Thoughts on taxes (and spending)

So with the Iowa caucus still fresh, I’ve decided to post something on taxes or more accurately taxes and spending.  It occurred to me over the holidays that a really good poll question would be, do you pay more in taxes than you get back in spending.  I suspect the results would be similar to asking whether you are a better than average driver with 90% answering in the affirmative.

On the tax side I have in mind all taxes, not just the personal income tax, so this would include payroll taxes and the employer contributions to same.  And this is perhaps as good a time as any to remark that the distinctions between these and other taxes are worthless.  There is no social security account or unemployment insurance account with your name on it accumulating funds until you need to draw on them.  Cash is cash, everything is money in and money out.  The same goes for the related statement that the social security fund is currently in surplus.  Again, this is complete accounting nonsense (the government either is or isn’t running a surplus, end of story). 

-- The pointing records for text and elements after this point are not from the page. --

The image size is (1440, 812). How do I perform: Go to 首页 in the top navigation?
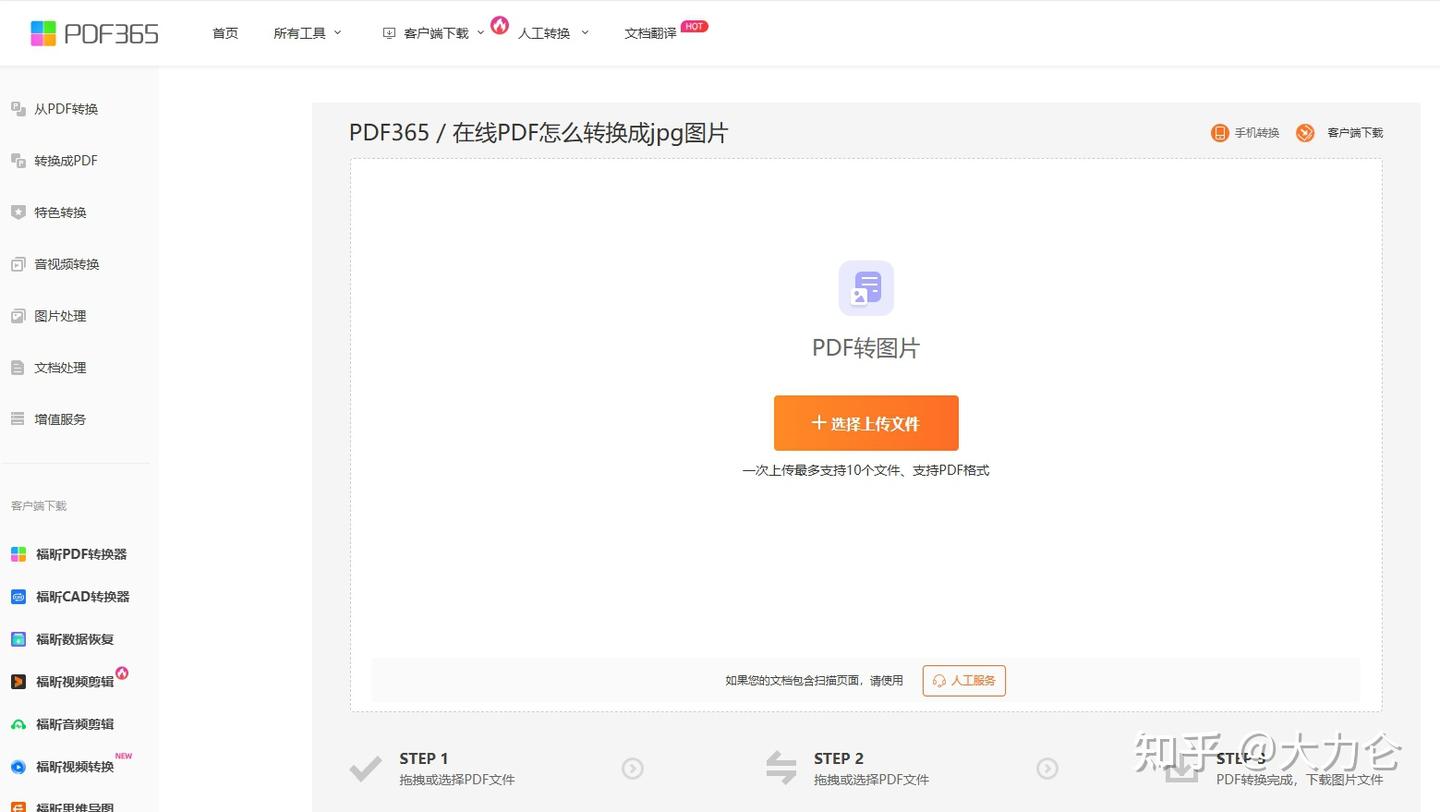coord(224,32)
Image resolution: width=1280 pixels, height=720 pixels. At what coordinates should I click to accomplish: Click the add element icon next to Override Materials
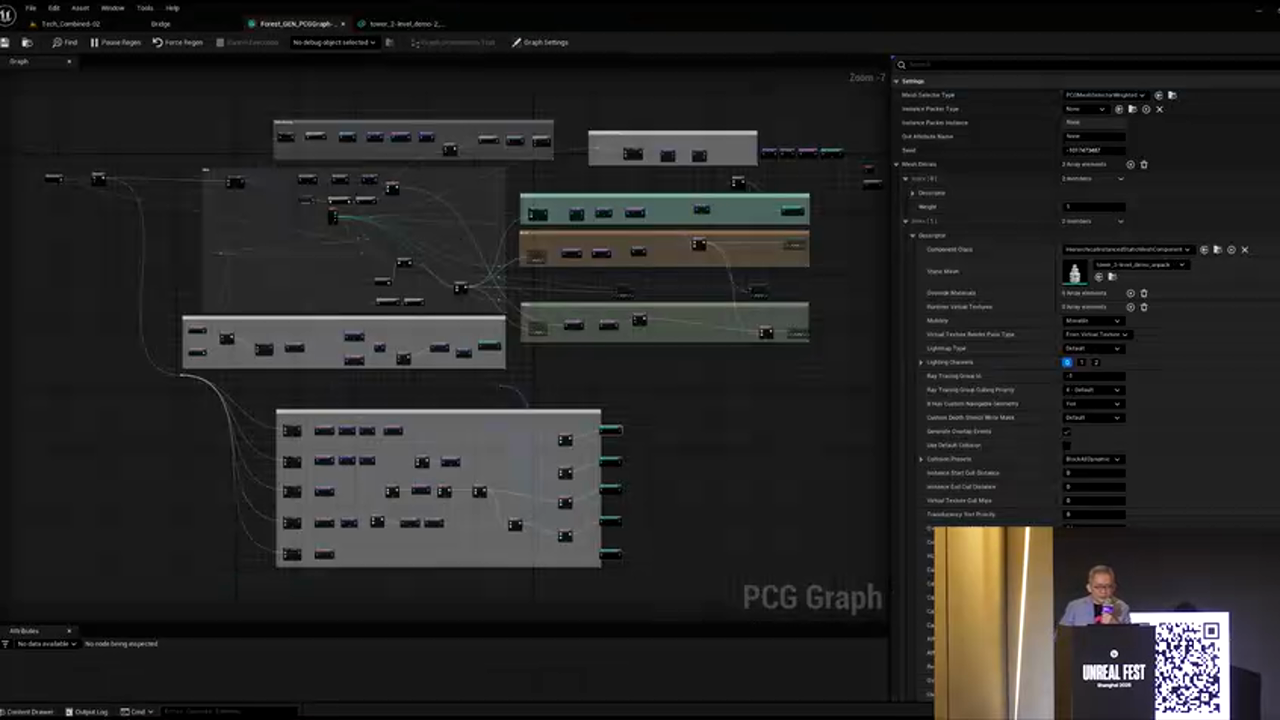[x=1130, y=293]
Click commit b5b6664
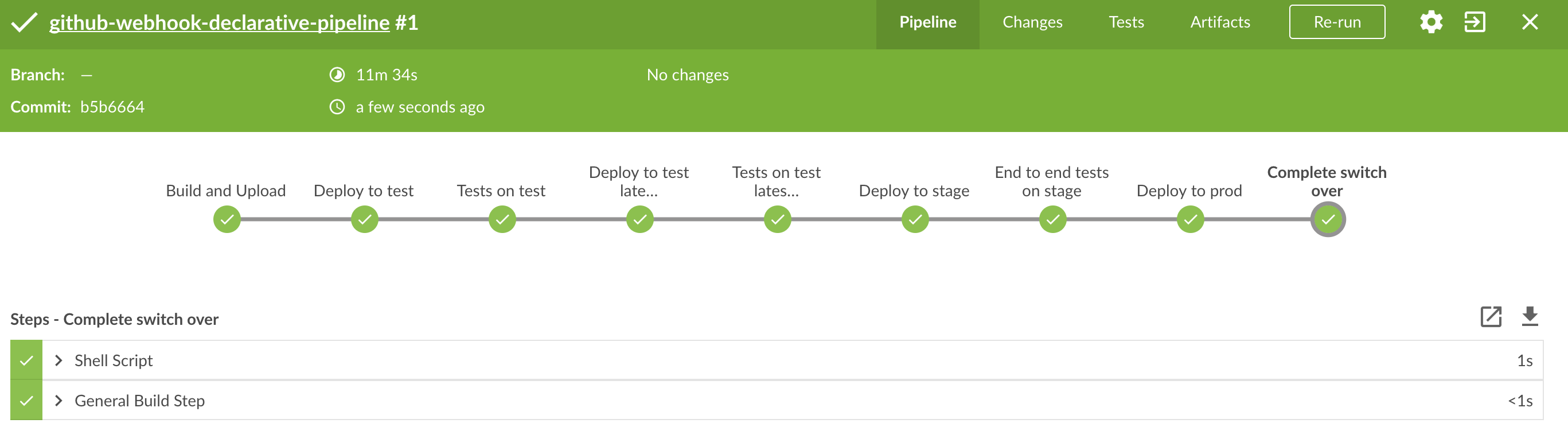This screenshot has height=427, width=1568. pyautogui.click(x=113, y=106)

On the “cost” side of the equation things get much more complicated.  First the relatively easy part would be to calculate your share of defense, judicial, and administrative spending.  The rest would be an actuarial expected value cost that would need to be adjusted as conditions changed.  Thus, if you were say a 40 year old male as of 2012 there would be the expectation that you would collect so much in social security, unemployment, and medicare/medicaid assistance and have so many more years of income.  Your tax should thus be the current year’s proportion of that total such that when you quit having taxable income the amount you’ve paid in will equal what you will subsequently take out (since the money you pay in is just going right back out I don’t see a return factor being applicable, but you could argue that it exists as a kind of opportunity cost).

The last factor would be some decision on redistribution.  Obviously there will be a segment of poor people who will need help, and I think it makes sense to have the very wealthy make a greater proportional contribution to this assistance, in large part because I think there is a fair amount of luck involved in great wealth.  But the classification of poor shouldn’t be too indulgent.  A redistributional transfer from the wealthiest to say the median income level is absurd.

So after all that, where do I fall out?  I haven’t a clue, although I suspect that even in a good income year I’m not paying enough in taxes to cover my likely future costs on present government commitment levels.  But the important point is I really don’t have any idea and I’m pretty sure you don’t either.  The fact is that on the critical political question of our fiscal position the voters are approaching it from the vantage point of almost complete ignorance.  Actually it’s worse than that.  The voters are approaching it from the almost certainly mistaken angle that what they are paying in is greater than what they are likely to take out.  If democracy requires an informed public, shedding a little light in this area would seem to be worthwhile.